EXERCISE AIM
Once every line in the data that follows has been checked for the word "description", give only the number of lines that hold it.

MATERIAL SHOWN
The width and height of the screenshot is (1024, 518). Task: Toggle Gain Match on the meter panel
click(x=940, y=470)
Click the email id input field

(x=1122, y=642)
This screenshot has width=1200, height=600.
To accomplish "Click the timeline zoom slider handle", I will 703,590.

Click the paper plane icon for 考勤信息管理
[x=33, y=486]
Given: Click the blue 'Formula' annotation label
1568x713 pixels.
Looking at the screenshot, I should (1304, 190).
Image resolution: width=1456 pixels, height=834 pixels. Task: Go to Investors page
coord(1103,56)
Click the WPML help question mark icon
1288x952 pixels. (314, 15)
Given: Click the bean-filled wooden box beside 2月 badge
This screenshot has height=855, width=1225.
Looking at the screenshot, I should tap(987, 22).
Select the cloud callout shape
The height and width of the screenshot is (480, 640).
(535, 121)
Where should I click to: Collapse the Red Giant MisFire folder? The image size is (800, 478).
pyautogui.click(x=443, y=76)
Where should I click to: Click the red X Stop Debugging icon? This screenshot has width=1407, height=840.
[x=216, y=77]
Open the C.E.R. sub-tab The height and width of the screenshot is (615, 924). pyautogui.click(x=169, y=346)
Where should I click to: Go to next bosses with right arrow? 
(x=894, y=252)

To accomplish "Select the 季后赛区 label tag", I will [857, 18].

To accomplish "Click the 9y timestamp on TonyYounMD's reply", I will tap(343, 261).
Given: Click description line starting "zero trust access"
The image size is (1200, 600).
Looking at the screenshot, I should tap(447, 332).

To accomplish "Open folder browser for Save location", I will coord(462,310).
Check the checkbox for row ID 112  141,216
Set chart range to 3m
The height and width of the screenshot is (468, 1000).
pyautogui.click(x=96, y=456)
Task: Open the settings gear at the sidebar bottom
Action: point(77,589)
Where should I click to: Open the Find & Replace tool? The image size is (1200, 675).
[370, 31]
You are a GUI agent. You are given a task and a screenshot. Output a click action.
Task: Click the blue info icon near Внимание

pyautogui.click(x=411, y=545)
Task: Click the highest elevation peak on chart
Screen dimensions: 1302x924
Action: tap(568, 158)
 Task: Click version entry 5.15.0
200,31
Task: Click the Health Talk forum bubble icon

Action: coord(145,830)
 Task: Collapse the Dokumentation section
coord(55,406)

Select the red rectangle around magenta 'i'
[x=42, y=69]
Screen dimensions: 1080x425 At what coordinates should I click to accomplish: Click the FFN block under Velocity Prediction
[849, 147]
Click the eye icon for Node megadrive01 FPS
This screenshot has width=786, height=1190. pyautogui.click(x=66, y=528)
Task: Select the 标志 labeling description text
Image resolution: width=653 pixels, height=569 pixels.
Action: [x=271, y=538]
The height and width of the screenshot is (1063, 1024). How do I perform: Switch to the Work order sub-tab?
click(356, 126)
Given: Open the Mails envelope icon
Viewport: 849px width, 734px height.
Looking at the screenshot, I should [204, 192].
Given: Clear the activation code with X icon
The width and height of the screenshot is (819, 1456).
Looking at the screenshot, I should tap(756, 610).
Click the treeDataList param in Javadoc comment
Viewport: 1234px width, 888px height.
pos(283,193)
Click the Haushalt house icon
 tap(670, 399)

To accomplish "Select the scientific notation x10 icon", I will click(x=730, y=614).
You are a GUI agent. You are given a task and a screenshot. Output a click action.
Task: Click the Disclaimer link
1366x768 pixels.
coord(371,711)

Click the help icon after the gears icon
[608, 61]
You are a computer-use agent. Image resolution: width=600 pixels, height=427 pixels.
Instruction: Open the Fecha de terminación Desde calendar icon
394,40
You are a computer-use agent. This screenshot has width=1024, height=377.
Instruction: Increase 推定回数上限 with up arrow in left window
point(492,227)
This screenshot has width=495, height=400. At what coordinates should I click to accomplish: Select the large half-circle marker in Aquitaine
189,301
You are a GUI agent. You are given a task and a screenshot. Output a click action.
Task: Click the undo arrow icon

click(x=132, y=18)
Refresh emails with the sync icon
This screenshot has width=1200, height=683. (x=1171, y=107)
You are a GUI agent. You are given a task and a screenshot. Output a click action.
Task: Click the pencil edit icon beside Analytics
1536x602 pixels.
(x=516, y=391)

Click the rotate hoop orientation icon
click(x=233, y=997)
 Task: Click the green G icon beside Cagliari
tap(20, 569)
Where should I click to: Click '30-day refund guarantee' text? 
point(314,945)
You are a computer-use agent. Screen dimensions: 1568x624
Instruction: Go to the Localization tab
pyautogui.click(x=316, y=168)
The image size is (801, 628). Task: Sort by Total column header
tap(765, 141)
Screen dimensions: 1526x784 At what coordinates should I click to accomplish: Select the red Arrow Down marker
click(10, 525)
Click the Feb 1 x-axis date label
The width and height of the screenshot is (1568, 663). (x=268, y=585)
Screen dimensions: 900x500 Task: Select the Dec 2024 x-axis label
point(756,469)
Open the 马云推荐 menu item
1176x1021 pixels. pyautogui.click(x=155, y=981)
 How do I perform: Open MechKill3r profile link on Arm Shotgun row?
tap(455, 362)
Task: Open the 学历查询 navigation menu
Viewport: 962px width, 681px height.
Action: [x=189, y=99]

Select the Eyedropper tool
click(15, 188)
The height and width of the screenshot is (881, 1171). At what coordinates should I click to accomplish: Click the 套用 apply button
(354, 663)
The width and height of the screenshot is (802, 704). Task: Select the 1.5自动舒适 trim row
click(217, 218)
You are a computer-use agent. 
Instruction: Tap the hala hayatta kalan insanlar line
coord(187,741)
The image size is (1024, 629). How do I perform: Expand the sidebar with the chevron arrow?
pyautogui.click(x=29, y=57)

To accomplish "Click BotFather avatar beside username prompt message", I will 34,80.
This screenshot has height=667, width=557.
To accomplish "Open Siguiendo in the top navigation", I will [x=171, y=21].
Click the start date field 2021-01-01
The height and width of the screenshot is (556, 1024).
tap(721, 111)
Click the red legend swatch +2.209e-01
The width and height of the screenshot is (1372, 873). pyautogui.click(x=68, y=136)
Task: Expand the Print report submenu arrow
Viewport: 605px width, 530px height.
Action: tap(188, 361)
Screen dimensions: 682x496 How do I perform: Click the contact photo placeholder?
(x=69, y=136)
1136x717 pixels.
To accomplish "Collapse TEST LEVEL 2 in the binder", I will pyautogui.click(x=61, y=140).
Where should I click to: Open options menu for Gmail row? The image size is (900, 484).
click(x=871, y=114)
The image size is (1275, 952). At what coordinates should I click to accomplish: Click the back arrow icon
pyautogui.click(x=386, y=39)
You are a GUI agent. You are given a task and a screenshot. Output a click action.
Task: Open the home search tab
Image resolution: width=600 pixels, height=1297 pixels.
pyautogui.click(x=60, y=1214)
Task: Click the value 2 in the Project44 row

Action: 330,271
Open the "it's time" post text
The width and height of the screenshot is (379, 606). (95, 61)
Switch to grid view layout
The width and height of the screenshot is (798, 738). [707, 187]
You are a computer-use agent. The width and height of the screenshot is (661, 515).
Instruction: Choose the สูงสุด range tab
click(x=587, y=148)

ANSWER SECTION
2